Regarding child support, I usually get the same complaints from the same people: the parent paying child support ("payor") usually complains that the amount of support is too high. The payor often argues that he/she can't afford the required amount because of other bills and financial obligations. On the other hand, the parent receiving the support usually complains that the amount is too low, often arguing that the support does not cover all of the child's or children's needs.

As you might or might not know, the amount of child support the payor must pay is not determined by the particular payor's ability to pay, or even by the particular child's or children's actual needs. Instead, the payor's child support obligation is determined by the Hawaii Child Support Guidelines - a state formula which calculates the payor's child support obligation based on general principles that apply to all parents. The formula considers the following: (1) each parent's gross income, meaning before taxes and other deductions; (2) actual monthly day care expenses, if any; and (3) the monthly premiums for the child's/children's health insurance. Except in unusual circumstances, that's it. The formula considers these figures and calculates the payor's child support obligation.

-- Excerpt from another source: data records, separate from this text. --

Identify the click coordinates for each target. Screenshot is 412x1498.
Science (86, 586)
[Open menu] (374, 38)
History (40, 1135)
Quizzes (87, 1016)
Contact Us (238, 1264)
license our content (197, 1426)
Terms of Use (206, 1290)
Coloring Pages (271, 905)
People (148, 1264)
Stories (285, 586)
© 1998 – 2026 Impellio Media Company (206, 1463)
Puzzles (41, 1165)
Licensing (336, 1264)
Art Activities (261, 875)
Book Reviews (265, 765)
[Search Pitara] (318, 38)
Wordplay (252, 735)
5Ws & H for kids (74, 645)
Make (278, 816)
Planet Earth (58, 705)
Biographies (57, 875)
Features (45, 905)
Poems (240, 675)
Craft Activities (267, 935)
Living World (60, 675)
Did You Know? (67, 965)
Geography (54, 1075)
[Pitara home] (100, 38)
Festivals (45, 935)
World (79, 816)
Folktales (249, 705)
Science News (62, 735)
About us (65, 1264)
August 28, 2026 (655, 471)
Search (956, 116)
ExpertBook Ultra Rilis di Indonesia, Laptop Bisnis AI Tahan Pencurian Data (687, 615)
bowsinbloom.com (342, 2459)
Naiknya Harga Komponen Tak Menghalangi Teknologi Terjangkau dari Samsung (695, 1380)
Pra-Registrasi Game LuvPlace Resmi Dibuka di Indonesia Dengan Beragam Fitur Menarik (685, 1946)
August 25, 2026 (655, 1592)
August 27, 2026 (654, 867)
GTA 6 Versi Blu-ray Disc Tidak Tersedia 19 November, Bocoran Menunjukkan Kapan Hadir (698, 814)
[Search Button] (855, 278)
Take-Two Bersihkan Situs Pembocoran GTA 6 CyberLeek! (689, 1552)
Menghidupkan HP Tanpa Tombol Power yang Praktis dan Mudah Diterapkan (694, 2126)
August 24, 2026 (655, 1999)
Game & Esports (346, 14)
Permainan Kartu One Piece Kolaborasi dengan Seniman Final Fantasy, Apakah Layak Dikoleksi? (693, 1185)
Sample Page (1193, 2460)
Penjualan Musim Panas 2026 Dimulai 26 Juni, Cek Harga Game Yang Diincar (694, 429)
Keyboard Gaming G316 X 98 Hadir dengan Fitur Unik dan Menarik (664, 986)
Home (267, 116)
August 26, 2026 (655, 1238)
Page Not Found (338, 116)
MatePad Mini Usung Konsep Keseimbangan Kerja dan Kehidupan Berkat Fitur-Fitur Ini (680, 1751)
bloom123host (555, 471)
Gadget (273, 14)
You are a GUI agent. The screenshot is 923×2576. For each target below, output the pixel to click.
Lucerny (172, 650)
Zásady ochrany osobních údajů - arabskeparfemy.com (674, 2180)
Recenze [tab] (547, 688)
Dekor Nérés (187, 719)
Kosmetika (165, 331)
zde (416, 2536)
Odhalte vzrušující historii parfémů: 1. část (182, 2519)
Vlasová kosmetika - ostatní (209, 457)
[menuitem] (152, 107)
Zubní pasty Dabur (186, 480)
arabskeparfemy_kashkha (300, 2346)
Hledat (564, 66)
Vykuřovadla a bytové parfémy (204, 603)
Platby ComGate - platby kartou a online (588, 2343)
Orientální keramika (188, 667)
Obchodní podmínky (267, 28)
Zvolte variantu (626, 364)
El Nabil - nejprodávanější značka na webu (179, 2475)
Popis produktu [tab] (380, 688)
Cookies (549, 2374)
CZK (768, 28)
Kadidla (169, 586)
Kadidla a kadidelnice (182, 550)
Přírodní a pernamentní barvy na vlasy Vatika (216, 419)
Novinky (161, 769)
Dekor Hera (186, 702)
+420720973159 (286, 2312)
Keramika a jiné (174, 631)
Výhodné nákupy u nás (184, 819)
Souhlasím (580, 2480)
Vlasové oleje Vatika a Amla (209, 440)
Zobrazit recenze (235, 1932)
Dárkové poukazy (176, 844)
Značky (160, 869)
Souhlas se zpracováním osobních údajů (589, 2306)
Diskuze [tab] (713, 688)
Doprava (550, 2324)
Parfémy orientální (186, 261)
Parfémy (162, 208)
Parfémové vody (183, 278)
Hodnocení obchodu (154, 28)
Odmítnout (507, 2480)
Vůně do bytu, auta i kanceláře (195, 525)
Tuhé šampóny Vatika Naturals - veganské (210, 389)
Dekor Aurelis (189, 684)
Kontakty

Once determined, the payor's obligation is fixed and, except in limited cases, cannot be modified by the Family Court. Accordingly, the Family Court is required to order the payor to pay the calculated amount, regardless of the payor's actual and demonstrated ability to pay, or the receiving parent's actual needs. Thus, even if the payor can prove that he/she cannot afford to pay the calculated amount, or even if the receiving parent can document the need for additional support, the Family Court cannot increase or reduce the calculated amount, except in rare circumstances which don't apply to most parents.

Payors who do not pay the calculated amount can be sanctioned by the Family Court, and are additionally subject to administrative sanctions imposed by the Child Support Enforcement Agency, including the suspension of the payor's driver's license and passport, etc. The CSEA can also take steps to involuntarily collect child support, including wage garnishments and the interception of the payor's income tax refunds.

If you have experience either as the payor or receiving parent, please feel free to weigh in on this topic. Is the child support amount set by the Hawaii Child Support Guidelines too high, too low, or the appropriate amount?


  1. I think child support is way too low. It doesn't take into account the high cost of living in Hawaii. And half the time the father doesn't pay anyway so what's the point??? If fathers would be more responsible (aka not "deadbeat dads") then it'd be easier for good mothers to raise there kids.

  2. Too low? Get a job and then you don't need child support.

  3. I don't think a blanket "too high" or "too low" can be given to this subject. For some it is one, and vice versa. I think that the state needs to revamp their calculator and take those things into consideration that they currently aren't. Why should a father have to pay exorbitant amounts of child support just because he makes more money? High amounts of child support can be a real burden to those that have home mortgages, credit card bills, travel expenses, etc.